Large-scale confrontations with the Kremlin began in 1999 in the midst of the electoral campaign to the State Duma. The competition between the Kremlin who supported the Unity block, it has created, and Fatherland – All Russia, supported by Gusinsky, kept growing. Gusinsky has actively joined the informational war on Luzhkov’s side, competing with the ORT channel, which continued its attacks on Luzhkov and Primakov more harshly. The Russians did not yet forget the vicissitudes of this story, unprecedented by its rage, vividness and scandal. Here is how it looked like in short.
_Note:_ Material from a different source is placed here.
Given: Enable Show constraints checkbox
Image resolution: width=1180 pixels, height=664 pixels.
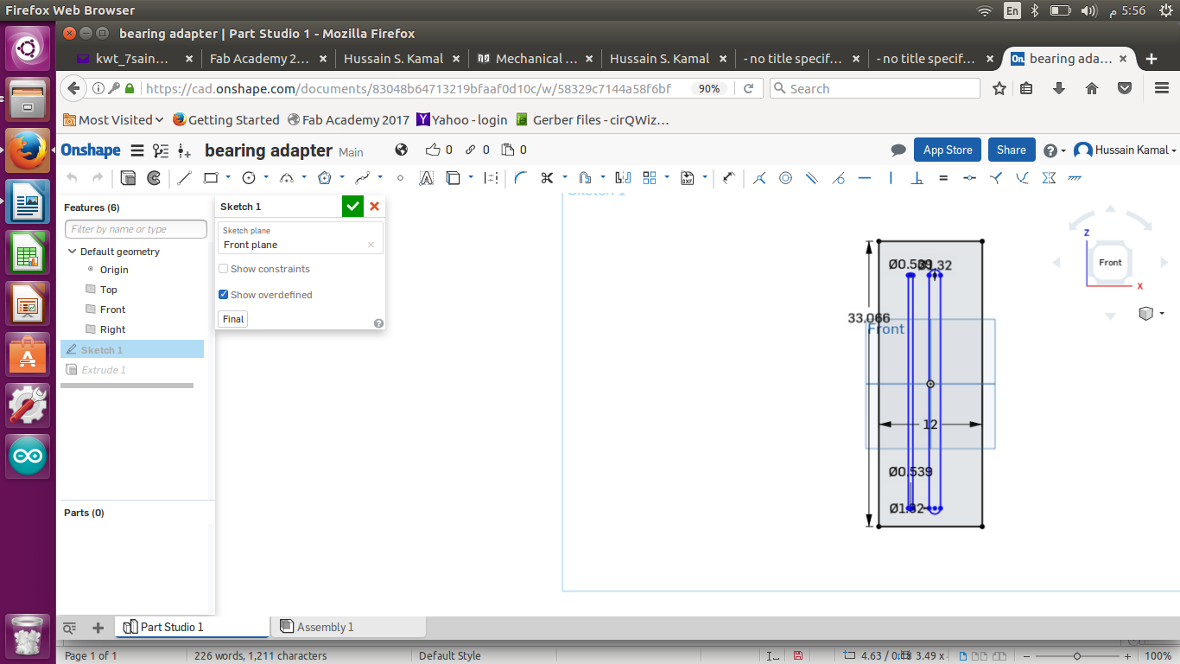Looking at the screenshot, I should coord(224,269).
Dorenko accused Luzhkov of taking part in the murder of the American Tate, shareholder of the Radisson-Slavyanskaya Hotel. Primakov was accused of taking part in an attempt on Georgia’s president Shevarnadze. Less large-scale accusations were news about Moscow’s Bank financing Luzhkov’s pedigree stallion in Germany at a cost of about $300-400 million. After Primakov has had an operation on his hip, Dorenko made it the subject of his program. He demonstrated a video made during the operation (naturally, not Primakov’s). ORT won in this confrontation between ORT and NTV. The fight between two political clans and two TV giants was added spice by the fact that the ORT owner who hired the TV killer Dorenko was Berezovsky. (There is some information that Korzhakov effectuated the first attack on Gusinsky’s people on Berezovsky’s demand). The scandalous confrontation of the two TV channels in 1999 with the participation of the brilliant (someone would say disgusting) TV killer Dorenko is a clear example of the scandalous freedom of speech. Its contrary is the infamous silence of today’s channels, their total submission to a single boss, their hiding of the truth.
The Kremlin remembered Gusinsky’s position on the State Duma elections and started its vengeance. Even before the elections Vnesheconombank demanded Media-Most and NTV Plus to return two credits of $62,2 million. The Kremlin’s position was voiced by the former head of the president’s administration Voloshin who declared that Media-Most was receiving more State credits than the rest of the media and that it must pay. Evgeny Kisilev accused the head of administration of lying and in the Segodnya newspaper Vnesheconombank was called “a bureau that executes special orders from the president’s administration”. On December 14th 1999 a court order followed: it had to pay. Most-Bank was forced to agree and pay. At the same time Most-Bank was accused of not paying 650 million rubles to the State Customs Committee. Verifications of the Most-Bank and Media-Most documents followed one after another.
After the elections the relations between the Kremlin and Media-Most did not improve. The Kremlin did not enjoy the fact that in February 2000 Gusinsky declared that NTV would not support Putin’s candidacy on the presidential elections of March 26th 2000. Neither did the Kremlin enjoy the informational policy of NTV about the covering of the Chechen campaign. The position of the Media-Most media was strikingly different from the official interpretation of the second Chechen war and for Gusinsky at the time it was the only possibility to give blow after blow to the Kremlin and to Vladimir Putin personally, whose rating depended largely from successes in the war in Chechnya.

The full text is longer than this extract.